▸ **What you have to do**
Print the lines of the entries below from the one with "Given: Switch to the Model Portfolio tab" through the final line, exactly as they appear. The pictures are not part of the copy.

▸ **Data for review**
--

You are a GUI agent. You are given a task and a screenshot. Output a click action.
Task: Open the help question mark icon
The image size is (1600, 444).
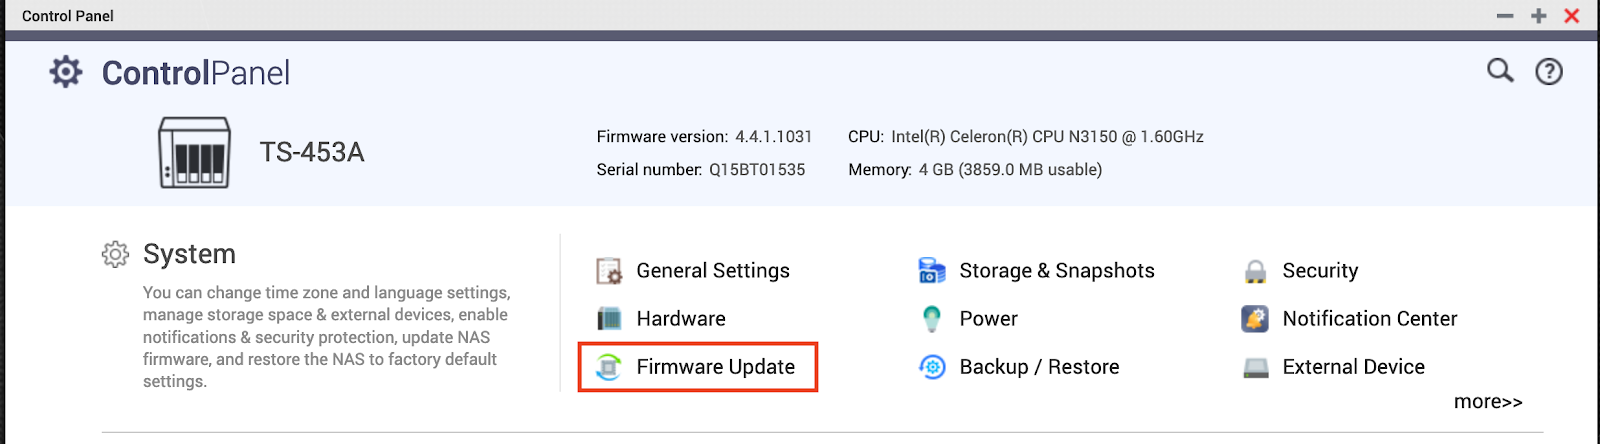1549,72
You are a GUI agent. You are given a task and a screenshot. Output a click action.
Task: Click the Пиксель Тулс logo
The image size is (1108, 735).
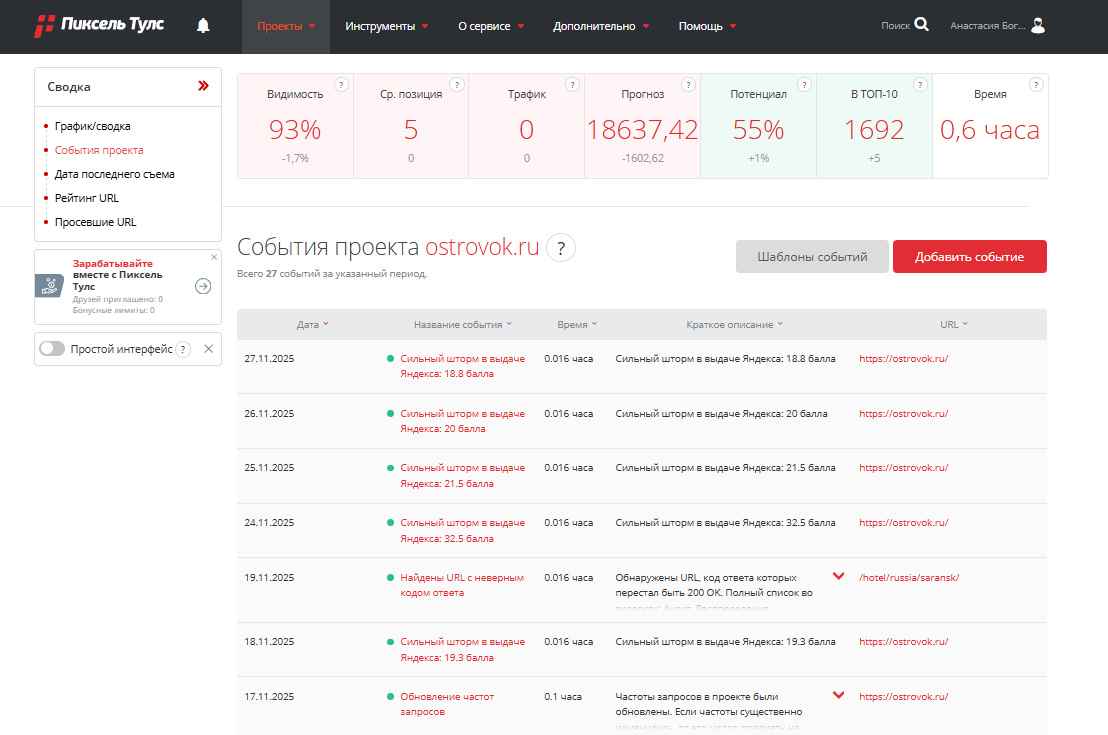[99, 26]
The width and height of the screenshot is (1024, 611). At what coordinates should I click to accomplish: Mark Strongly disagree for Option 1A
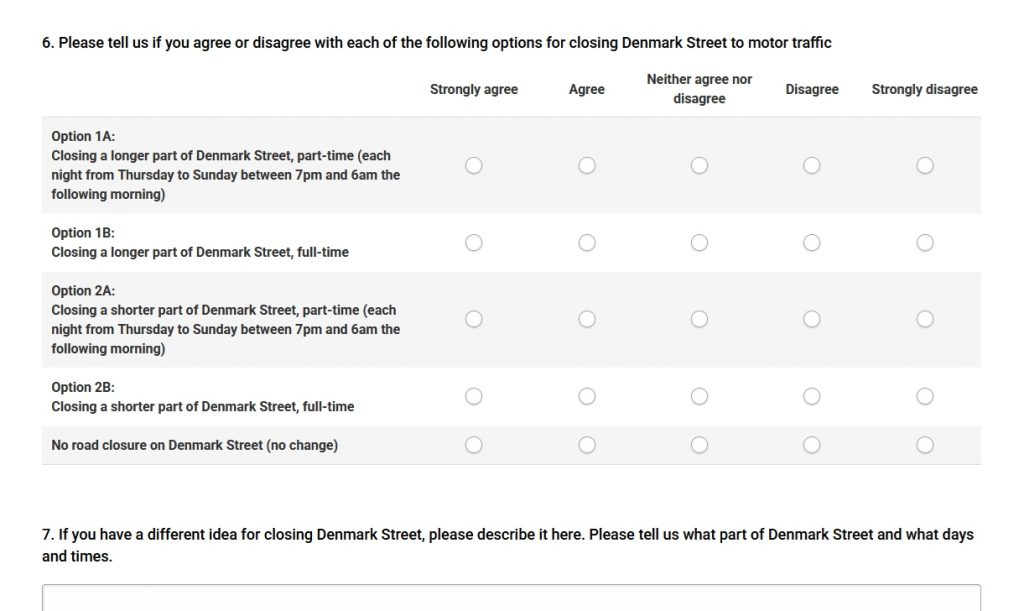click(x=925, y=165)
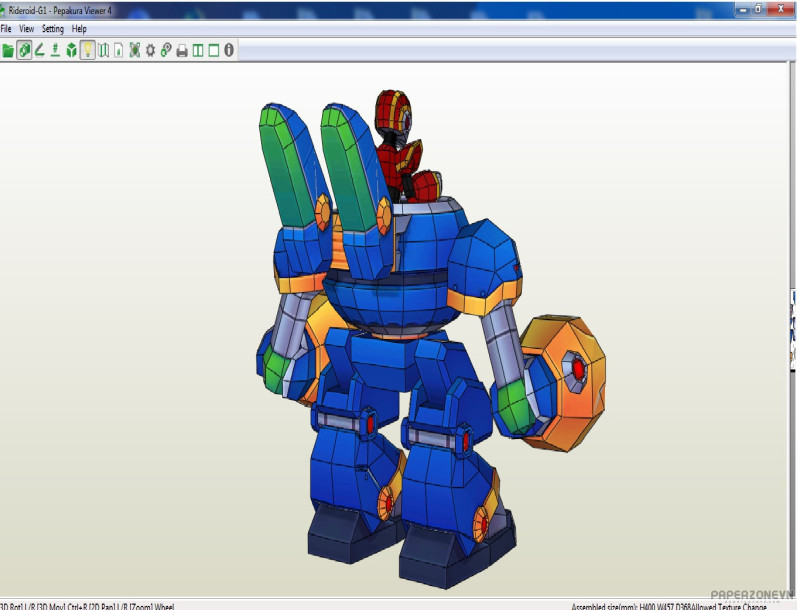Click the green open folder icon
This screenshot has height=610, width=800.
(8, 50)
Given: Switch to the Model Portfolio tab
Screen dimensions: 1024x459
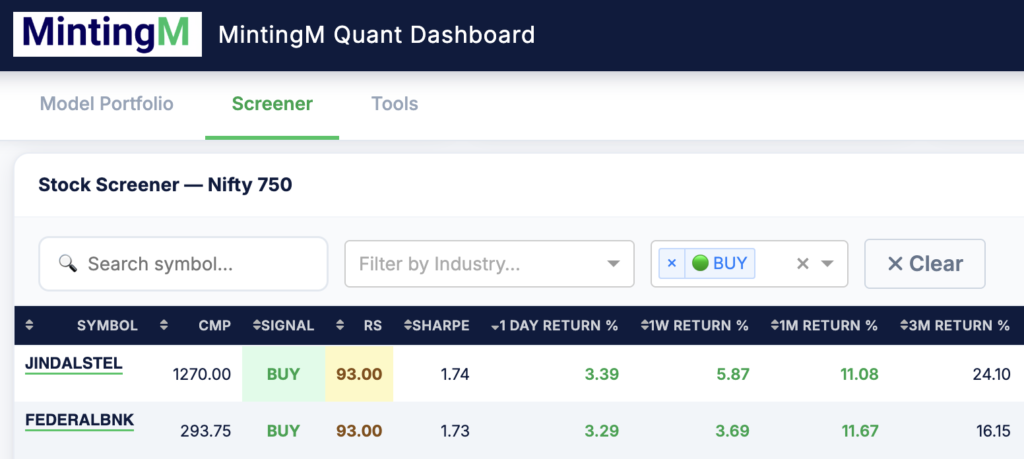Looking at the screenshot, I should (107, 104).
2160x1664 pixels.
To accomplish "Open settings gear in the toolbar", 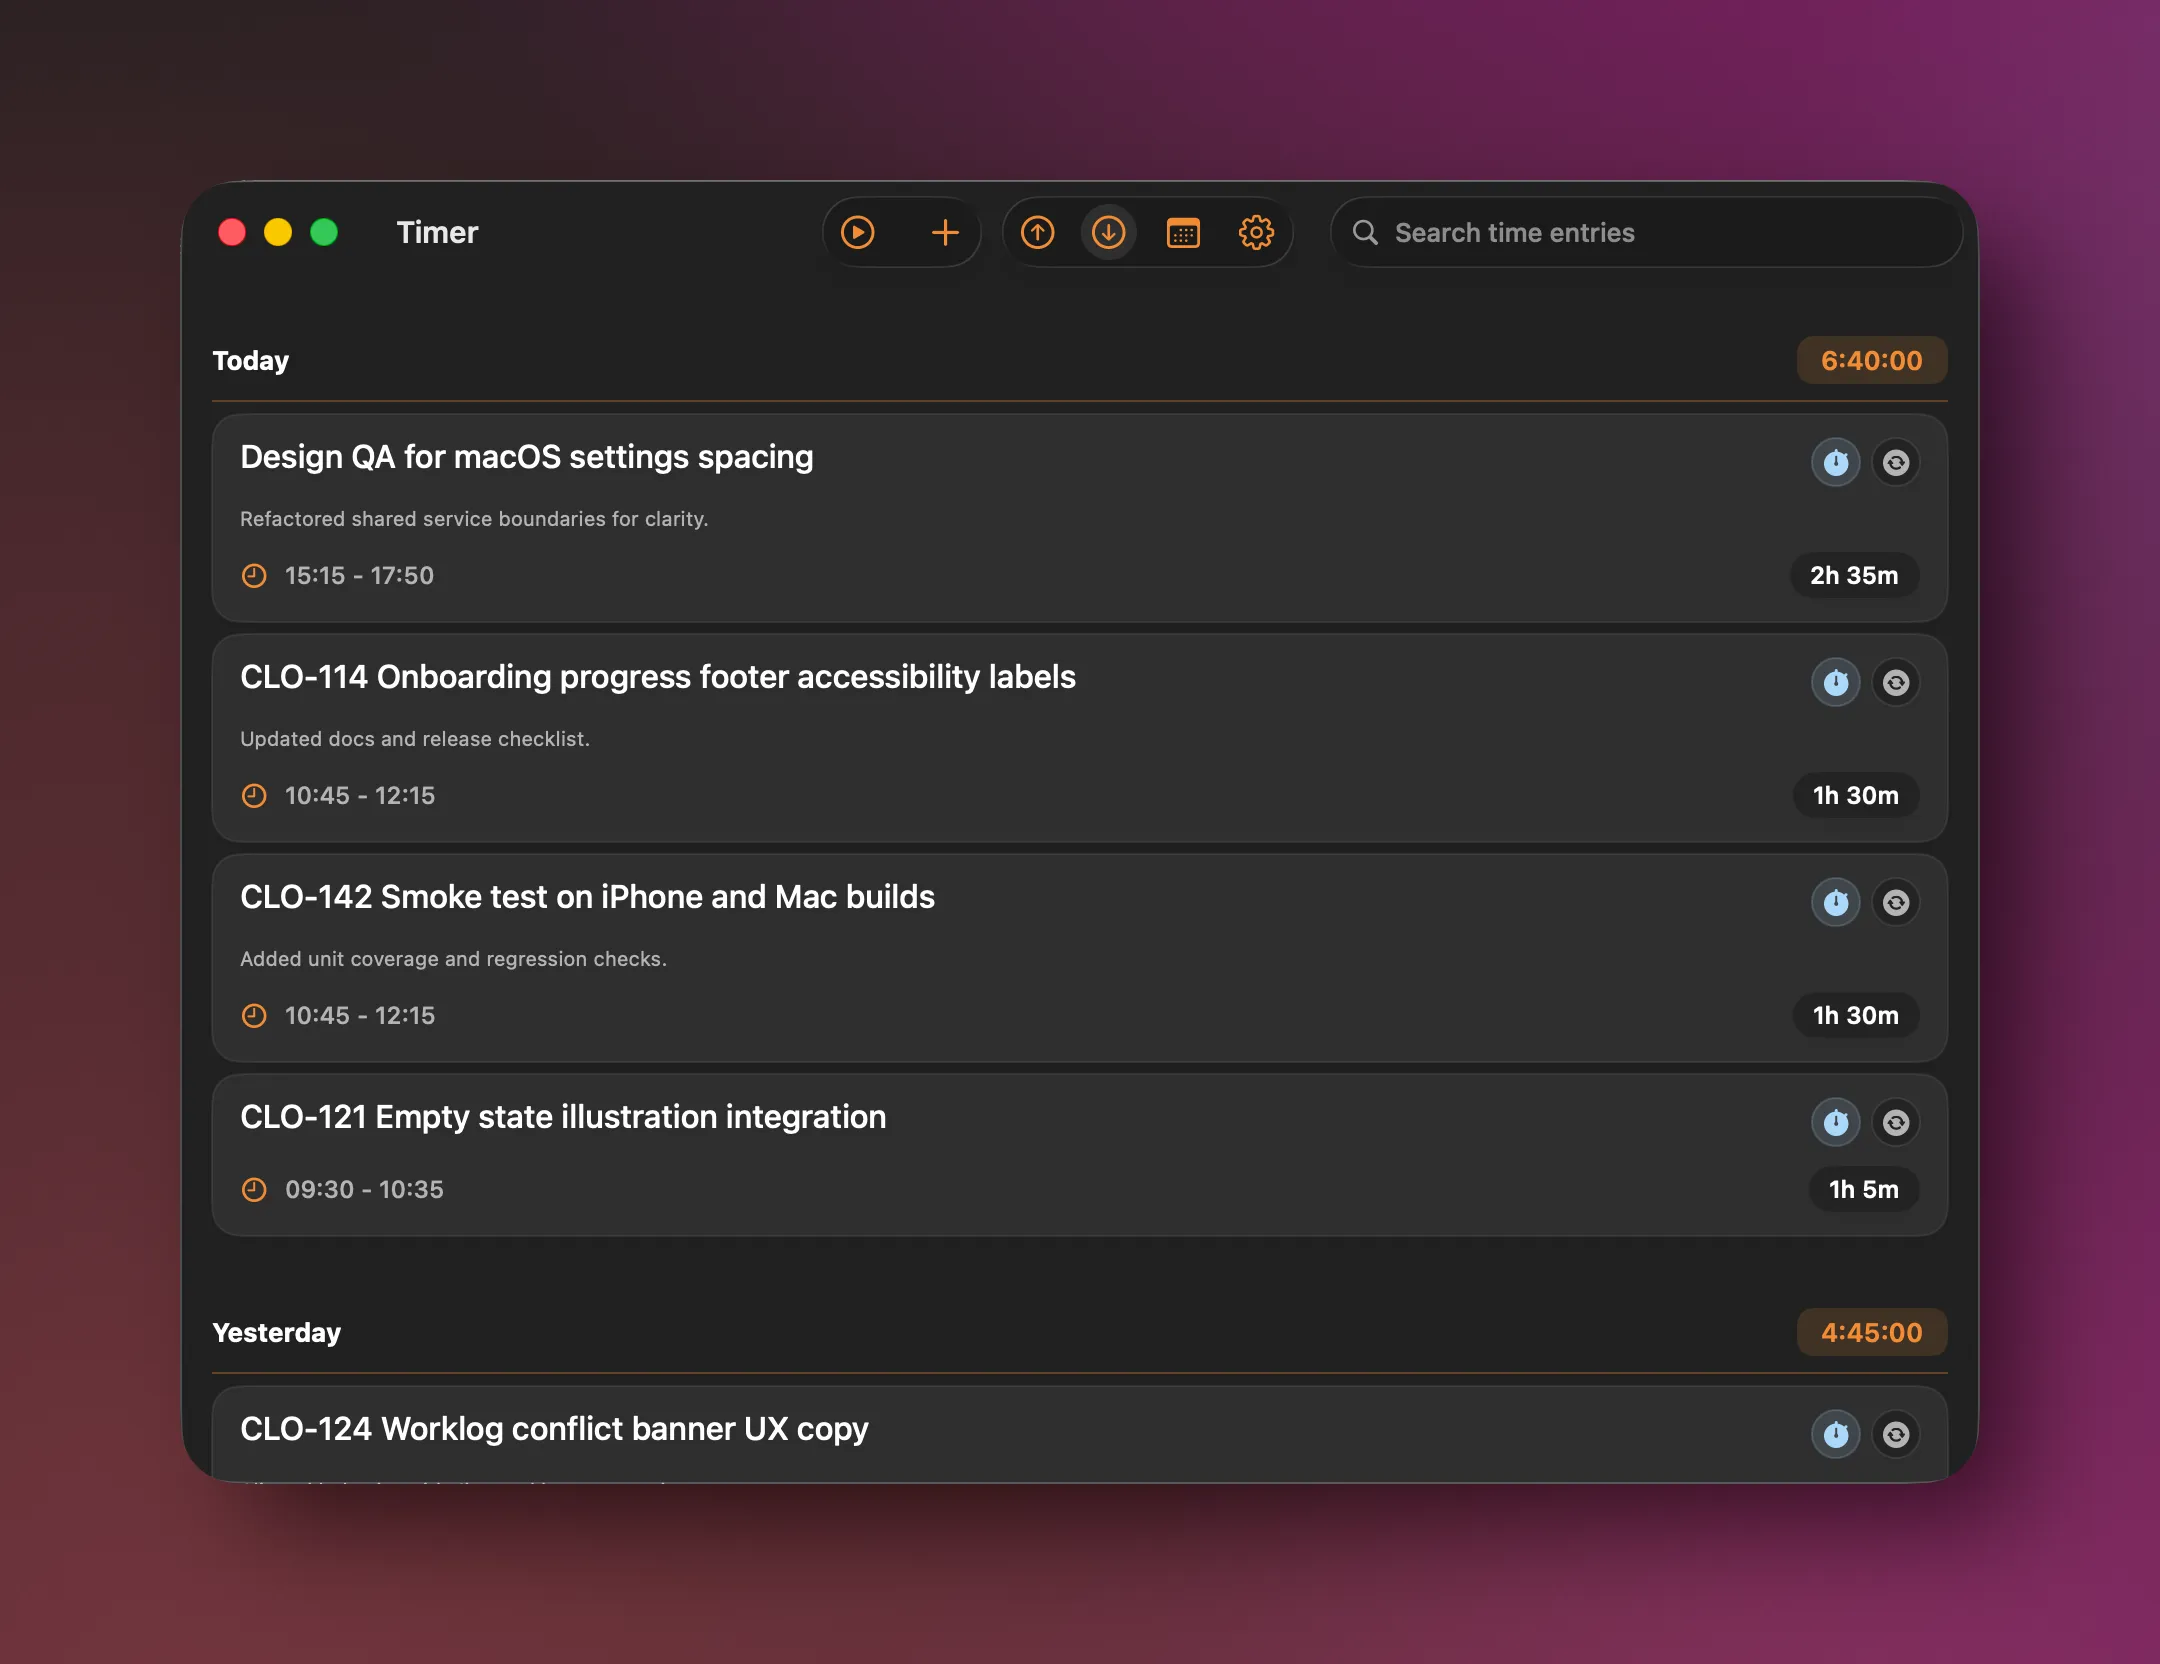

--

▸ **Problem solution**
Given: Switch to the Model Portfolio tab
Screen dimensions: 1024x459
Looking at the screenshot, I should (107, 104).
2160x1664 pixels.
To accomplish "Open settings gear in the toolbar", 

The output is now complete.